ここでの愛は「永劫回帰」そのもの。時間によって変わるものでも、衰えたり燃えあがったりするものでもなく、無限に続き、均等に展開される、自己(相互)充足的なものとして提示されている。リフレインされる「いついつまでも」というリズムよいフレーズが、その愛の神秘性を強く強く盛り上げる。

本当は、そんな愛を展開できるのは神だけではないか? と思ってしまう。たとえば、「崇高な夢を絶え間なく見れる」(「この世界のモノでこの世界の者でない」)存在ならどうだろうか。
確かに神なら愛することはできよう。たとえばキリスト教の神とその子たるイエス。しかし「追いかける」という動的なものではなさそうだ(そもそも三位一体の間で「お互い」たりうることはできるのだろうか????)。どちらかといえば古典古代、ギリシア神話のイメージか。だが実際には「お互いをずっと追いかける」ほど相互に固執し続けた神々は存在しない。神々は浮気者なのだ。
もちろん可死的存在である人間にもできることではない。だが、「お互いをずっと追いかける」ことならできるかもしれない。

「会いたかった空」に描かれるのは、理想的な愛。きっとそこにはたどり着かないかもしれない。しかし、たどり着きたいとは思える美しい世界。

歩き出そう 走りだそう 光に飛びこもうよ
悲しみを喜びに置き換える旅へ

私はこのフレーズが大好きだ。

はるかのわたしへ~再びメインテーマ

粒が立ったピアノで奏でるメインテーマ。「いつかのわたしへ」からキーが上がっているのと、ストリングスが入り、音の開放感がとても高くなっている。

歌詞は未来を向いている。アルバムの上での物語は終わるが、この世界の向こうには希望が開けている。
「会いたかった空」で終わらなかったことによって、物語の可能性が開けているように思う。コンセプトアルバムの手法としてはメインテーマのリフレインで終わる形が一番締まっているし、いろんな音楽が入ったアルバムでなく、ひとつのストーリーを分解したコンセプトアルバムであることを再想起させてくれる。

おわりに~Over the Innocent Age and far away

「Innocent Age」は2016年4月6日に発売され、6-7月には同名のタイトルを掲げたホールツアーが開催された。
ここまで完成されたコンセプトアルバムだと、それに添う形のセットリストになることは想像していたが、ふたを開けてみれば7曲目「月の様に浮かんでる」までアルバムと同じという、ほぼ完全再現ライブ構成に。違ったのは「あなたの声が聴きたくて」を半音下げしていたところ。このアレンジは正解だった。
もともと16曲も詰まったアルバムだったので、順番を微調整し、隙間にライブに強い楽曲を入れた形するのは必然。映像にもなった最終公演のハイライトは、日替わり曲に「Defection」が入ってきたことだろうか。愛知の最終公演から二週間後には、河口湖ステラシアターにて「SUMMER DREAM 4」を開催。ファンの期待するいつもの茅原実里が見られた。
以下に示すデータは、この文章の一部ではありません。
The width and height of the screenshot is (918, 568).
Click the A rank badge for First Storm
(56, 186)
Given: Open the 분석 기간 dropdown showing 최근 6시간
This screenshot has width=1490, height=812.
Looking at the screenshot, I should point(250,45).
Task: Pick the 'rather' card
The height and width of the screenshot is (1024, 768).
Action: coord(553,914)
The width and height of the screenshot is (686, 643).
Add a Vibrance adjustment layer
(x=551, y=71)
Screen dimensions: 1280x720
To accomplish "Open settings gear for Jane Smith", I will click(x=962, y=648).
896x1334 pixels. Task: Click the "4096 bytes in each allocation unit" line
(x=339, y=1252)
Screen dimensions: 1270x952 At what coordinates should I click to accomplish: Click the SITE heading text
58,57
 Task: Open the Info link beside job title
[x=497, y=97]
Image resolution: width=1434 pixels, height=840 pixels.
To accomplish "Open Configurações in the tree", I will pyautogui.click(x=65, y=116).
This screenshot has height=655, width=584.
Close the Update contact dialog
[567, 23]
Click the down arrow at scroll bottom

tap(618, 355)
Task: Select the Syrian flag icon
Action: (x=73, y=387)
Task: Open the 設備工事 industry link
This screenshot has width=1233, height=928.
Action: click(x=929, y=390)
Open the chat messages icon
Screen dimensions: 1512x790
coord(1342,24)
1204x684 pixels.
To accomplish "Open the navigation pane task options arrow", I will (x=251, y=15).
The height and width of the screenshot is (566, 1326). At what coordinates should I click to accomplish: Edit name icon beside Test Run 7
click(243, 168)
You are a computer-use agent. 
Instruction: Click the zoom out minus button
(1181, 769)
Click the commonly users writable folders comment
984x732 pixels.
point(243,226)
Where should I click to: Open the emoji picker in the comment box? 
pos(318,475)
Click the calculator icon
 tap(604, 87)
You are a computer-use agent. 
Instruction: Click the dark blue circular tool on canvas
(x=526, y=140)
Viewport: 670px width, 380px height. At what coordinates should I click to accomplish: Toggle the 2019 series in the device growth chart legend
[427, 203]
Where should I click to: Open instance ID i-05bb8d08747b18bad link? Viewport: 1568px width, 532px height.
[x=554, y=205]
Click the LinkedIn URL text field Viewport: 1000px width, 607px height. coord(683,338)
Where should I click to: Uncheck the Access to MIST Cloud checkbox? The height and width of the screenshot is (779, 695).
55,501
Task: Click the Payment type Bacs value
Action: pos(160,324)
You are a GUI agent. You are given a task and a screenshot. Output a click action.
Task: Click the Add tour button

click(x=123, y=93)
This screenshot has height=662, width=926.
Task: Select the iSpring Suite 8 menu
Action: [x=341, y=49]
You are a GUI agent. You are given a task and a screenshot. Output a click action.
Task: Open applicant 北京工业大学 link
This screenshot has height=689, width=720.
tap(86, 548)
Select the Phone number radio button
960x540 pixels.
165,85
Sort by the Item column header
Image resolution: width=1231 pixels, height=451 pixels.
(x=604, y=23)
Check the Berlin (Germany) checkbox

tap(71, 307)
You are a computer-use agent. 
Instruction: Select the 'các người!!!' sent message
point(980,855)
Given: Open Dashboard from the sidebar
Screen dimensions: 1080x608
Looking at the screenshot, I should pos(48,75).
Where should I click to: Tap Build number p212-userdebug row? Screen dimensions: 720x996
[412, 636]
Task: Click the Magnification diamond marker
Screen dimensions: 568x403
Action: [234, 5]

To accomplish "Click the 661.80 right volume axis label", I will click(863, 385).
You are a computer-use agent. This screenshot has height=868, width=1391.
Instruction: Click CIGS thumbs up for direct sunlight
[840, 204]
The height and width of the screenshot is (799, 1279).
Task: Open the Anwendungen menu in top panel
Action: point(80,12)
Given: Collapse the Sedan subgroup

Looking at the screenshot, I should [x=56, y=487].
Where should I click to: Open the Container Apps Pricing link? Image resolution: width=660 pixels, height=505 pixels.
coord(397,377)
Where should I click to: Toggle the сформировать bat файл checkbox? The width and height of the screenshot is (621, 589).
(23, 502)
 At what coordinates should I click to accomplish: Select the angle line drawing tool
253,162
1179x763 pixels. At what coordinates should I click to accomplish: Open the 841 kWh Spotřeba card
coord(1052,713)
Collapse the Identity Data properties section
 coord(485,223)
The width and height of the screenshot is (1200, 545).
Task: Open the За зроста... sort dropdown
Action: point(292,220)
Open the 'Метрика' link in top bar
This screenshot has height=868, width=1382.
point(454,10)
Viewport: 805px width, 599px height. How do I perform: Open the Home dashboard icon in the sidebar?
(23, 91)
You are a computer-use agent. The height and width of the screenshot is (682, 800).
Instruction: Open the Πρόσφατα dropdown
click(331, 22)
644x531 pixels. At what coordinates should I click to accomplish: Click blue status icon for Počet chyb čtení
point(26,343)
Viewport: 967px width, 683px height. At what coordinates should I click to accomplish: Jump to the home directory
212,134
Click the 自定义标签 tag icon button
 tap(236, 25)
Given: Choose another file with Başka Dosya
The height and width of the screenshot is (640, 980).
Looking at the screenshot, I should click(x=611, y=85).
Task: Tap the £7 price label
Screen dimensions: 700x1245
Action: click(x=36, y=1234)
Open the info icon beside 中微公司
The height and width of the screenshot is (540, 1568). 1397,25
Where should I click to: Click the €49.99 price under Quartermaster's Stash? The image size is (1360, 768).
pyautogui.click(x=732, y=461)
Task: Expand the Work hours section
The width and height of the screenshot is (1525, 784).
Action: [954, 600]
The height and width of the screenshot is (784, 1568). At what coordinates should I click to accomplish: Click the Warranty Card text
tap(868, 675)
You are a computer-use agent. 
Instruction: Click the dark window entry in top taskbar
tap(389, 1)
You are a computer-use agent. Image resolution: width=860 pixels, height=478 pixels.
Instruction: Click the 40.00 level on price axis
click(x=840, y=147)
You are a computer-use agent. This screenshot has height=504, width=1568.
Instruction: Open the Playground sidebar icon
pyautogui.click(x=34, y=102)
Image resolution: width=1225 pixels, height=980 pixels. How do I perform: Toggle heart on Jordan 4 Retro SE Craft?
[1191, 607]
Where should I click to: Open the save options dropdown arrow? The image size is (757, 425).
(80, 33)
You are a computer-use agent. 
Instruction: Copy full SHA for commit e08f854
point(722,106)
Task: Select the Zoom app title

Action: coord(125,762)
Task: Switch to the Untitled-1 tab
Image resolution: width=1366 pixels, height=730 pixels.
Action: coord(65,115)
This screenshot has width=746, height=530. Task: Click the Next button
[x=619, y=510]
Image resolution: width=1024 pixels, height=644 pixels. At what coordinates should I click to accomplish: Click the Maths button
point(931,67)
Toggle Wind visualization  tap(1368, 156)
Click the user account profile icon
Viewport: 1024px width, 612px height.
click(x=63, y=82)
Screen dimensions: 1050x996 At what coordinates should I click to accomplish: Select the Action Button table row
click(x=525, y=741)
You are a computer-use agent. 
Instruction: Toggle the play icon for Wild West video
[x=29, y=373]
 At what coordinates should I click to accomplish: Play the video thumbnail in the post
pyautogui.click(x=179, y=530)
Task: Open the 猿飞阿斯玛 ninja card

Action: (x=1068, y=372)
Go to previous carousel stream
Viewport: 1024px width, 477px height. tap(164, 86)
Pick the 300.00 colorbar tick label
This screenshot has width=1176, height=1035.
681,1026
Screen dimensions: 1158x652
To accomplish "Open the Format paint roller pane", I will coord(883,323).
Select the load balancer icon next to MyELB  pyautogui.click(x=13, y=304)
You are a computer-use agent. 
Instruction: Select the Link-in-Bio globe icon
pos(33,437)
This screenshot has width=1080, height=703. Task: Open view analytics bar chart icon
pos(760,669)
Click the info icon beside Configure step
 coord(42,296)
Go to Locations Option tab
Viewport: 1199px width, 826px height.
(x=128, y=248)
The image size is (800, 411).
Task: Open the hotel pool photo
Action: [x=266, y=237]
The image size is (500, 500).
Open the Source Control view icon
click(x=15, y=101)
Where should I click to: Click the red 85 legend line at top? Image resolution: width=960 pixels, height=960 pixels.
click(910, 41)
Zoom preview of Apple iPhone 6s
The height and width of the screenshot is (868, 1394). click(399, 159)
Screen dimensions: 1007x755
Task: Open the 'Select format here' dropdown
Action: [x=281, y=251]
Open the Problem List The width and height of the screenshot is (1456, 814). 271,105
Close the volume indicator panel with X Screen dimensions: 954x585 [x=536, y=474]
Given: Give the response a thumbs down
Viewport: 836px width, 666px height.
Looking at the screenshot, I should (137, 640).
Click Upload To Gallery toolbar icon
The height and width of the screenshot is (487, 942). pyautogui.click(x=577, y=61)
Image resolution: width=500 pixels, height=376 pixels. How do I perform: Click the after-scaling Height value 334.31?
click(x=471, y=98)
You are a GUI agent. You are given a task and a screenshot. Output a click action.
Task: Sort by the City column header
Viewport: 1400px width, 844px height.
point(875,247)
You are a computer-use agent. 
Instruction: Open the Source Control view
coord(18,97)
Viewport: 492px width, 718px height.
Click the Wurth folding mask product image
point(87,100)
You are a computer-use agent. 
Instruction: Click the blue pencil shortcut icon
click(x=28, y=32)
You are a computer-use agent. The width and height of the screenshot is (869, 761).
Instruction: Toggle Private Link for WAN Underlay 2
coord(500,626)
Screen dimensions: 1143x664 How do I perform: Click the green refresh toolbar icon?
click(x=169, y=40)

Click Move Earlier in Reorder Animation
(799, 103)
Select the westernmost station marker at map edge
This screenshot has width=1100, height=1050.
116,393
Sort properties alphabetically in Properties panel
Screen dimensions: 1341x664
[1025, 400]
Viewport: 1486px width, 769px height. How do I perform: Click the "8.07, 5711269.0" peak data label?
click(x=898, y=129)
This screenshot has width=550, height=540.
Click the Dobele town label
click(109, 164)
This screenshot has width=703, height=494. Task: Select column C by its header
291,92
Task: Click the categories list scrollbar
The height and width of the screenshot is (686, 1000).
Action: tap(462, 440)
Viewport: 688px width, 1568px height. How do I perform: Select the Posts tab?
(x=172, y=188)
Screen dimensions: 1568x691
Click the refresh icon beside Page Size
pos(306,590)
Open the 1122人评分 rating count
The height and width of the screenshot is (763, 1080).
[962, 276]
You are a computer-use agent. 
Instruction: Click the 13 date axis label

が、ここから約一年半の間、ライブは行われたものの、「Innocent Age」に続く楽曲はリリースされなかった。ファンはその間をやきもきしながら待っていた。

2017年にはZEPPツアー「Take The Offensive」を開催し、ひさびさのオールスタンディング+実質ヘヴィメタルの楽曲ラッシュでメタラーは沸いた。しかしそのツアー終了直後に事務所移籍(個人事務所で独立)が発表され、声優デビューからのビジネスパートナーだった瀬野マネージャーと袂を分かつ。河口湖ステラシアターの毎年恒例ライブは開催され、無事に100回記念のライブを迎えることはできたものの、直前には文春砲によってパーソナルトレーナーとの交際が発覚。ファンはデートの場となった池袋駅北口の楽太郎に聖地巡礼し、茅原実里はバーナーでラクレットチーズを炙り続けた。

ようやく新曲が発表されたのは、2017年の末になってのこと。「みちしるべ」という、苛烈なまでにまっすぐな楽曲だった。ライブで披露された時はマイクスタンドを前に、とても苦しそうに歌う姿が印象に残った。

2016年から2017年の間に何が起こったかはわからない。しかし、D.C.クーパーを失ったRoyal Huntや、燃え尽き症候群に陥ったQueensrycheのように、名盤が生まれた後には傷跡が残ることの実例がまた増えてしまった。